EXERCISE DIRECTIONS
Find the line containing "The height and" in the entries; transcribe it and all remaining lines through the end, exactly as they appear, but not the pictures.

:::::

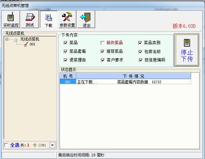Open the 实时监控 real-time monitor tool
Viewport: 205px width, 159px height.
(x=11, y=19)
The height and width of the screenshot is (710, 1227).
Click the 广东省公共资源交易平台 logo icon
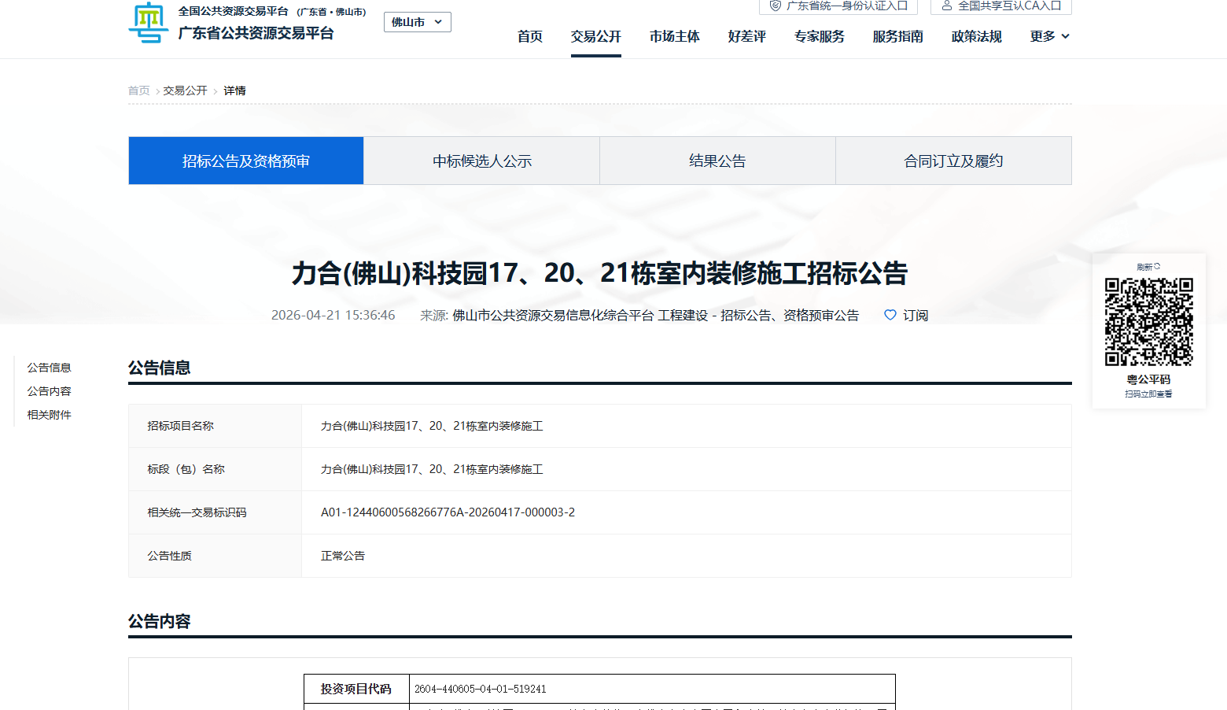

:::::

ANSWER FOR THE TASK
The height and width of the screenshot is (710, 1227).
Click the 广东省公共资源交易平台 logo icon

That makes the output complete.